In that meeting, the full board narrowly shot down the committee's proposal to say yes to the plan with a long list of conditions, including that the bed count be brought down from 1,437 to 875 and that there be increased training for correction officers.
On Wednesday, the committee said that instead decided to tack these conditions onto a no vote, essentially telling the city what would need to happen to gain their support in the future.
"We feel basically that these things should be taken into account as a whole to decide if and when a future plan will come," Land Use Chair Carlton Gordon said. "But, right now, we...see the current plans the city has given us are not sufficient."
The city's current proposal for Brooklyn would expand the Brooklyn Detention Complex from 815 beds to 1,437 beds. The new detention facility would create 1.2 million gross square feet, including the space for detainees, support space and community or retail space, according to city documents. It is part of Mayor Bill de Blasio's ultimate goal of bringing the incarcerated population down from 7,500 to, most recently, 4,000.
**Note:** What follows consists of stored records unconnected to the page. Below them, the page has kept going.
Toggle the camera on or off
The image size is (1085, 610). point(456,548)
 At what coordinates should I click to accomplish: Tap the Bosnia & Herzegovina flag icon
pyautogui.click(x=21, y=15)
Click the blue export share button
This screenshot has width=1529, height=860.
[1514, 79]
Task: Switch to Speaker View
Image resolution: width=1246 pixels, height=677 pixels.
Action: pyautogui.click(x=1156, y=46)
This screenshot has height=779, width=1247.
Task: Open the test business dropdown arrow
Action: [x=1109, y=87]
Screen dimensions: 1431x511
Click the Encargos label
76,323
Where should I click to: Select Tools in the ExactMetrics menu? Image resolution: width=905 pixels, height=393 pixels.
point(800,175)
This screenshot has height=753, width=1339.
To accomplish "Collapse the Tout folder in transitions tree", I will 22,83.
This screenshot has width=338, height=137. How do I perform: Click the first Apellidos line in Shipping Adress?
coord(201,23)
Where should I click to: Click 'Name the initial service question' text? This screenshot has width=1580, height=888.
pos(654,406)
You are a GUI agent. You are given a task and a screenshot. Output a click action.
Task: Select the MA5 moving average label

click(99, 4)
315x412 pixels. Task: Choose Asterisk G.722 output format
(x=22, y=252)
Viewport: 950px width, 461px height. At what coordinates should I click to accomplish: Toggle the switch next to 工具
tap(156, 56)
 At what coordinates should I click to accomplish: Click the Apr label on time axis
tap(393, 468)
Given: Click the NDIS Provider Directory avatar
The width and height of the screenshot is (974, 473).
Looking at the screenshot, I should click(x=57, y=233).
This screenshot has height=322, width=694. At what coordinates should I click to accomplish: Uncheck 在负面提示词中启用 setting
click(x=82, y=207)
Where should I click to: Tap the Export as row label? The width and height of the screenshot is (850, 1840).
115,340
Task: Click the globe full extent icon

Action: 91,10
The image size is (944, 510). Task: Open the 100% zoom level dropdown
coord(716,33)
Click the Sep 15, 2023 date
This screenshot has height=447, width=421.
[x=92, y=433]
That plan, though, has sparked debate from those who contend that even this number is too high, especially considering recently-passed criminal justice reform. Activists also argue that even if Rikers Island is closed, its "toxic culture" would simply be replicated in the new, borough-based jails.
Community Board 2's three pages of conditions include calls for reducing the Atlantic Avenue jail size, expanding community courts and other youth programs and creating a better training program for corrections officers. It asks that the money left over from reducing the size of the Atlantic Avenue plan go towards affordable housing, education and public health programs.